<著作からの抜書き>
【特異な火災】
3月の末、京都の銀閣寺の近くにある橋本関雪記念館の茶室が焼失した。学生時代しばしば足を運んで、エネルギーをもらっていたところだけに、旧友を失ったような衝撃を受けた。春先は、いつも火災が多い。季節の変わり目ということで、自然的側面からも心理的側面からもバランスが崩れ、火災が発生しやすくなるのである。
それにしても今年の春先は、例年になく火災が多い。群馬渋川の有料老人ホームの火災、尼崎の園和と難波の2つの市場の火災、神奈川大磯の旧吉田首相邸の火災など、特異な火災が相次いだ。とくに老人福祉施設の火災では10名の尊い生命が奪われている。
ところでこれらの火災には、季節の変わり目だけでは説明のつかない力が働いている。その力は、時代の変わり目によって生みだされたといえよう。高齢化や格差化などの時代の変化の中で、社会の歪みが特異な火災となって噴出したのである。
戦後の庶民の台所を支えてきた市場や商店街が顧客を奪われて衰退の一途をたどっているという現実、生活保護を受ける要援護者が福祉の網から振り落とされて行き場を失っているという現実が、こうした火災の背後にあることを、見逃してはならない。
さて問題は、いかにしてこれらの時代の変わり目の火災を克服するか、である。私は、これらの火災を防ぐためには、時代の変化の中で社会的に培養された、制度の壁、技術の壁、支援の壁の3つの壁を克服することが欠かせない、と考えている。
制度の壁というのは、建築基準法や消防法などが、市民の安全を守るうえで十分に機能していない、という問題である。群馬の施設火災も尼崎の市場火災も、その構造や設備には法的瑕疵がなく、合法として取り扱われていた。
昨年大阪で発生した個室ビデオ店火災と同様、実態としては危険極まりない状況にあったにもかかわらず、法的には野放しにされていた。スプリンクラーなどが義務づけられておれば、惨事を防げただけに、法のあり方が厳しく問われよう。
とはいえ、法に全てを託すことはできない。法は、最低限の基準を定めているだけで、安全を百パーセント保障するものではないからである。
そこで、施設の管理者や経営者が、利用者の命を守るという視点から、法律で要求されずとも必要な防火対策を施すという、自己規律が強く求められるのである。法さえ守っておれば何をしても良いという風潮は、厳に戒めなければならないと思う。
次の技術の壁というのは、防火に必要な科学技術が、未発達である、あるいは普及していない、ということである。

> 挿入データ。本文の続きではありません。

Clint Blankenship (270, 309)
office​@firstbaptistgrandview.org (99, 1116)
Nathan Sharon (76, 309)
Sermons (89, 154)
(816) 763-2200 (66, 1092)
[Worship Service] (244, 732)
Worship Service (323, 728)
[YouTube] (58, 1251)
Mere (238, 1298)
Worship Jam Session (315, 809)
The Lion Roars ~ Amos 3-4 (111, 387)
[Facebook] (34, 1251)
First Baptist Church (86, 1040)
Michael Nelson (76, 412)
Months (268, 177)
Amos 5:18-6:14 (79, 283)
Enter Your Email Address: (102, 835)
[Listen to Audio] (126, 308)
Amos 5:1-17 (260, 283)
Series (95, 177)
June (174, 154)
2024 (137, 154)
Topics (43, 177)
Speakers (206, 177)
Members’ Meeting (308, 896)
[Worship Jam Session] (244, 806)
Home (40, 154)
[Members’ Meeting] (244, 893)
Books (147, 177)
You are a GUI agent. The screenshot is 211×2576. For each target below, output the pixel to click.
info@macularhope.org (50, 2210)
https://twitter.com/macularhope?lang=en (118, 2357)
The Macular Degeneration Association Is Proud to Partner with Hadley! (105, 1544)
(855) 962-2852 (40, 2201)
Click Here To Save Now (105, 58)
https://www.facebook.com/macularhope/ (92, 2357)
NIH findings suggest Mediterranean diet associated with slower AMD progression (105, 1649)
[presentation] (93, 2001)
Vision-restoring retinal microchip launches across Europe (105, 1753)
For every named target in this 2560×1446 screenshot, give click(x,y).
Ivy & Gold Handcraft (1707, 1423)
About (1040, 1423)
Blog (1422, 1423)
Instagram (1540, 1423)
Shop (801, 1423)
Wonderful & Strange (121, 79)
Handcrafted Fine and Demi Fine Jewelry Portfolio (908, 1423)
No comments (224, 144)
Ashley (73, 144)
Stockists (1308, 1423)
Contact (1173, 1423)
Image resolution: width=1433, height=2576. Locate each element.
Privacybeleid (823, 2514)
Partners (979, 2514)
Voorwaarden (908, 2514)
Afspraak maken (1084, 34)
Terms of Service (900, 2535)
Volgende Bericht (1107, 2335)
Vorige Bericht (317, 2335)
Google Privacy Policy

上述した一連の火災では、安価で有効な消火設備がない、ということがネックになっている。高度に発達した科学技術が、防火に十分に生かされていないのは、とても残念である。
この技術の壁で留意しなければならないのは、技術の不信あるいは過小評価が、防火のための技術開発に水を差していることである。福祉施設などの対策について、隣近所でバケツリレーするので、スプリンクラーがなくても大丈夫だといった、誤った意見がはびこっているのが、その一例である。
法に依存し過ぎるのが良くないように、技術に依存し過ぎるのも良くない。しかし、強大な破壊力に対しては、徒手空拳ではどうにもならないのである。科学技術やハイテクを活用して、時代の変わり目を乗り切ることが、今ほど求められている時は無い。
三番目の支援の壁というのは、こうした火災を防ぐうえで、必要な社会的な支援あるいは保護が欠落している、という問題である。火災については、失火責任あるいは管理責任が問われ、その自己責任において対策の強化をはかることが、昔から強制されてきた。
群馬の施設火災については、あまりに杜撰な防火管理ゆえに、責任追及はその施設経営者に向けられている。とはいえ、経済能力のない管理者に対応を押しつけていて、解決する話ではないのも確かである。
こうした火災では高齢者などのいわゆる「社会的弱者」が犠牲になっている現実を踏まえるならば、社会のセーフティネットとして、安全のための措置を講じることが欠かせない、のである。行政がしっかり財政的にも技術的にも支援して、悲惨な火災が発生しないように努めなければならない。